There have been renewed warnings from cyber security experts that much more needs to be done to provide adequate protection from the potentially devastating effects of hacks involving IoT devices.
What Are IoT Devices?
IoT devices are those devices that are now present in most offices and homes that have a connection to the Internet and are, therefore, ‘smart’ and inter-connected. These devices could be anything from white goods and smart thermostats to CCTV cameras, medical implants and even industrial controllers.
What Are the Risks?
The fact that they have a connection to the Internet, are prevalent, and are often overlooked in security planning (and are therefore likely left unguarded) means that they are vulnerable to hacks and attacks.
What makes the risks physically greater, more immediate and more complicated is that the vast number of IoT devices now deployed worldwide tend to be connected to (or in control of) physical objects. These objects could be elevators, doors, heating or fire safety systems in office buildings … the list is long. This means that a hack / breach could mean that there is a real risk of human casualties or fatalities, as opposed to the lesser, traditional, lower impact but still serious risks associated with hacks such as data loss and fines.
IoT devices are also deployed in many systems that link to and are supplied by major utilities e.g. smart meters in homes. This means that a large scale attack on these systems could affect the economy.
Hackers have also shown that they can take over large numbers of IoT devices at once and use them as a botnet to attack other systems. An example of this happened in October 2016 when the ‘Mirai’ attack used thousands of household IoT devices as a botnet to launch an online distributed denial of service (DDoS) attack (on the DNS service ‘Dyn’) with global consequences.

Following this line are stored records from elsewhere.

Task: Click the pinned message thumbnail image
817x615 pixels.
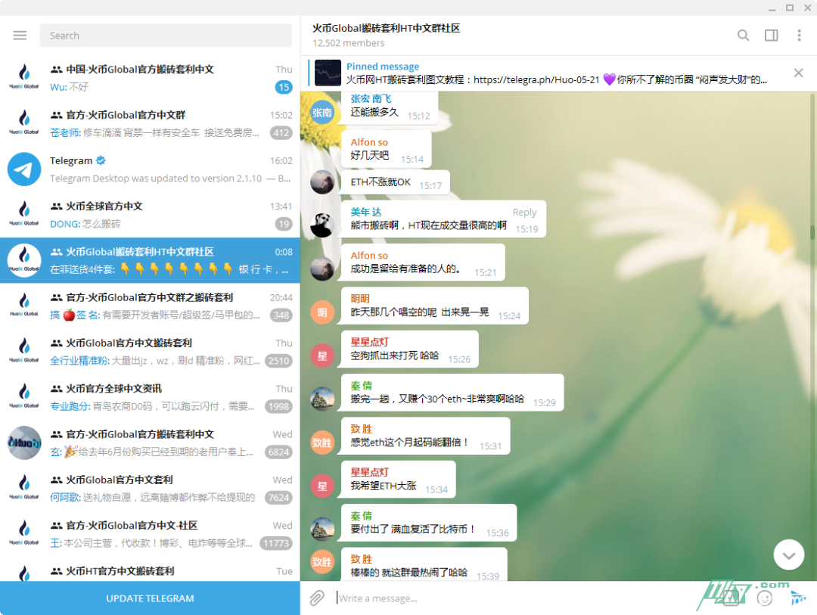Action: (x=328, y=73)
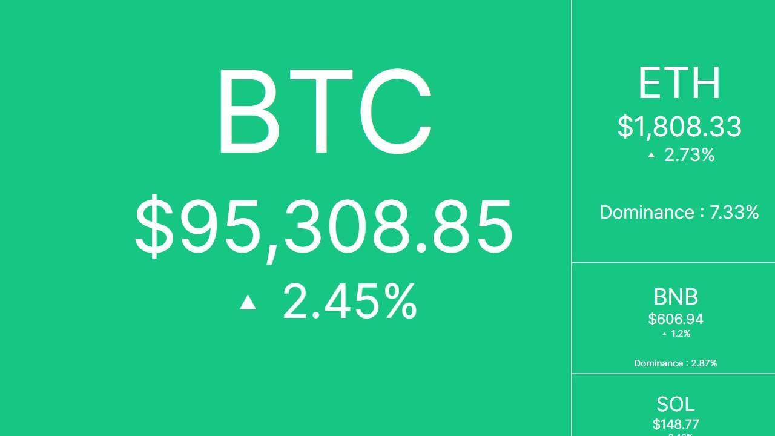Open the SOL ticker label

click(675, 404)

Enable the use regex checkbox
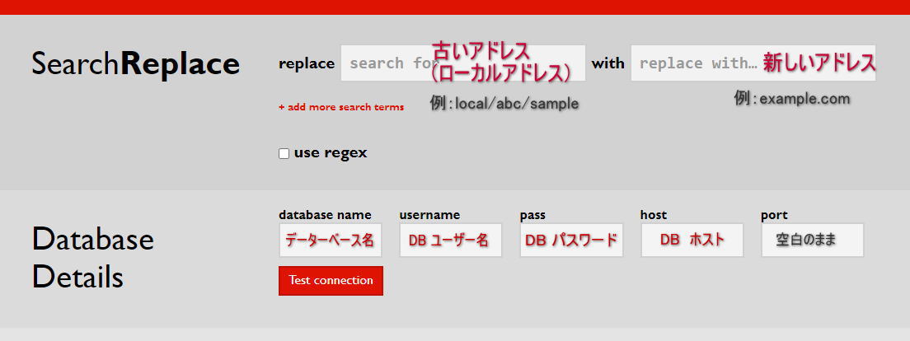pos(284,154)
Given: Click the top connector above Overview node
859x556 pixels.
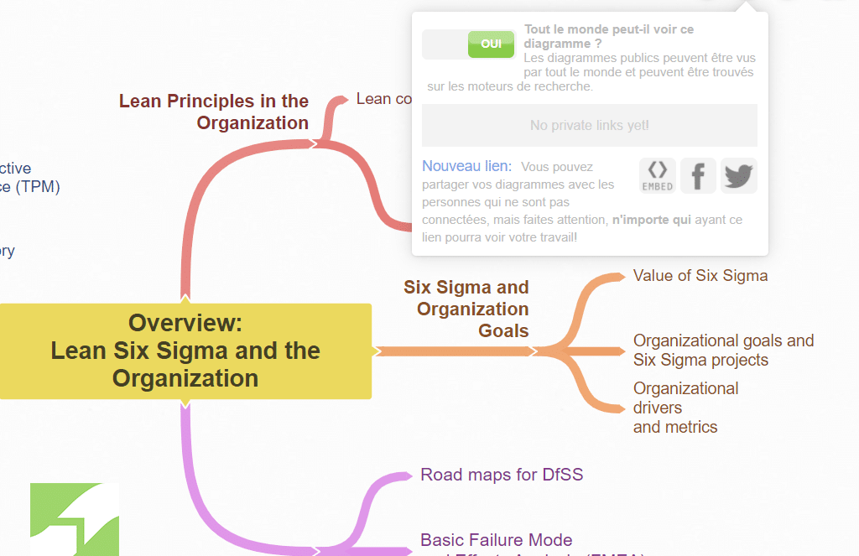Looking at the screenshot, I should 185,298.
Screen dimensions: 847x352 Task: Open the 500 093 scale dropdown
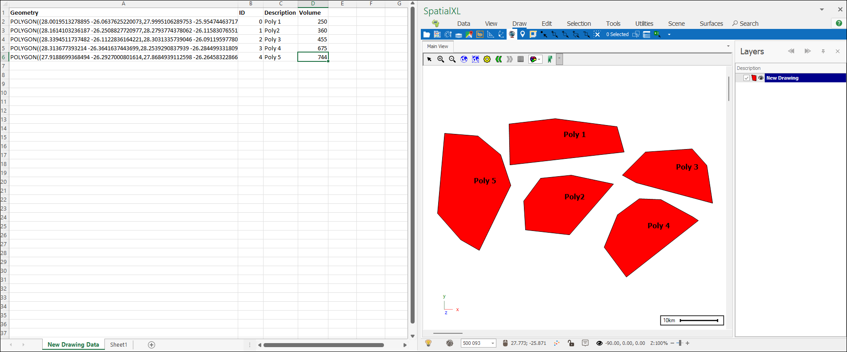pos(492,343)
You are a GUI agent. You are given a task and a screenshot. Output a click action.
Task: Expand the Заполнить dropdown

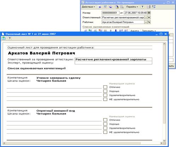(x=149, y=31)
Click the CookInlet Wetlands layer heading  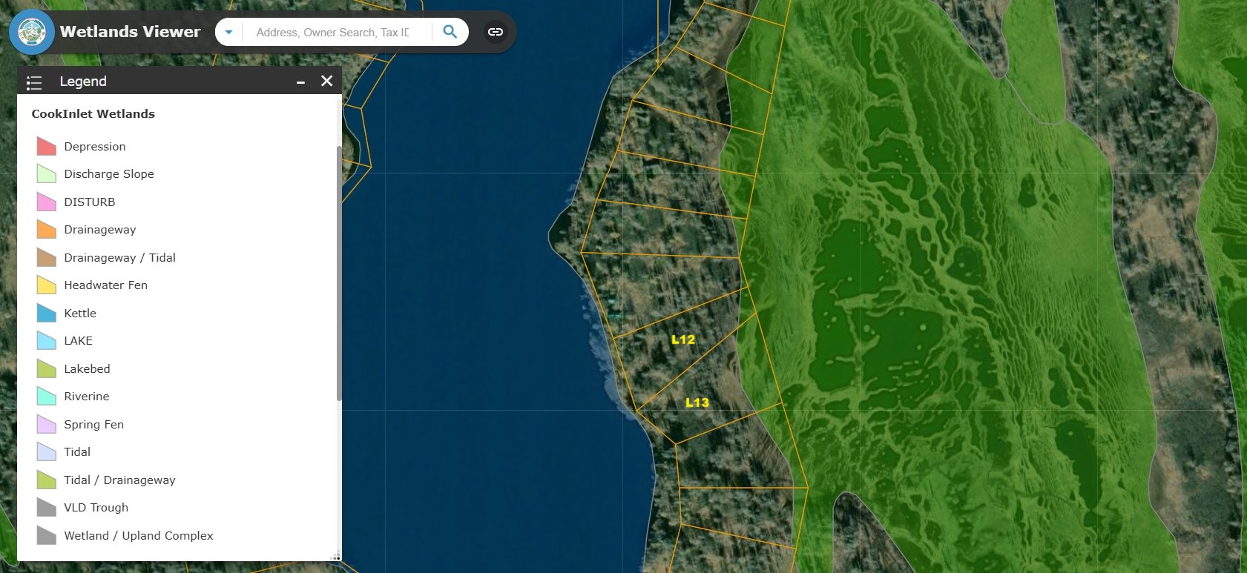tap(93, 114)
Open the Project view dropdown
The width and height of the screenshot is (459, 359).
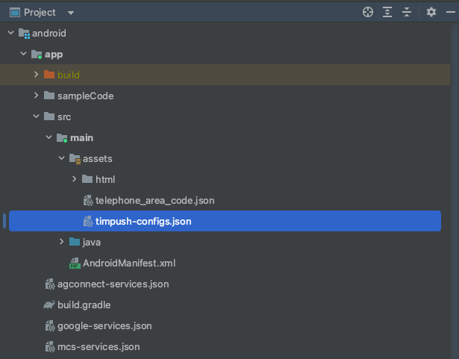[x=70, y=13]
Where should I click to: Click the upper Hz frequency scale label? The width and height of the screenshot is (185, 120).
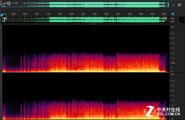[173, 27]
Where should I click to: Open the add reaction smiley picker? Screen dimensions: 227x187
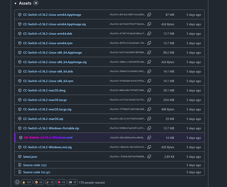[17, 182]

The devices included things like white goods, CCTV cameras and printers, and the major platforms that were put out of action by the attack included Twitter, Spotify, and Reddit.
No Risk Assessment & No Universal Standard
Technology commentators have noted that the true extent of the risks posed by IoT device vulnerabilities are unknown because the devices are so widely distributed globally, and large organisations have tended not to include them in risk assessments for devices, code, data, and infrastructure.
It has also been noted by many commentators that not only is it difficult for businesses to ascertain whether all their hardware, software, and service partners are maintaining effective IoT security, but there is also still no universal, certifiable standard for IoT security.
What Does This Mean For Your Business?
For businesses, one first step may be to conduct an audit and risk assessment for known IoT devices that are used in the business. One basic security measure is to make sure that any default username and passwords in these devices are changed as soon as possible.
Security experts also suggest that anyone deploying IoT devices in any environment should require the supply chain to provide evidence of adherence to a well-written set of procurement guidelines that relate to some kind of specific and measurable criteria.
Microsoft has also compiled a checklist of IoT security best practice. This highlights the different areas of security that need to be addressed by the organisations involved throughout the lifecycle of an IoT system e.g. manufacturing and integration, software development, deployment, and operations.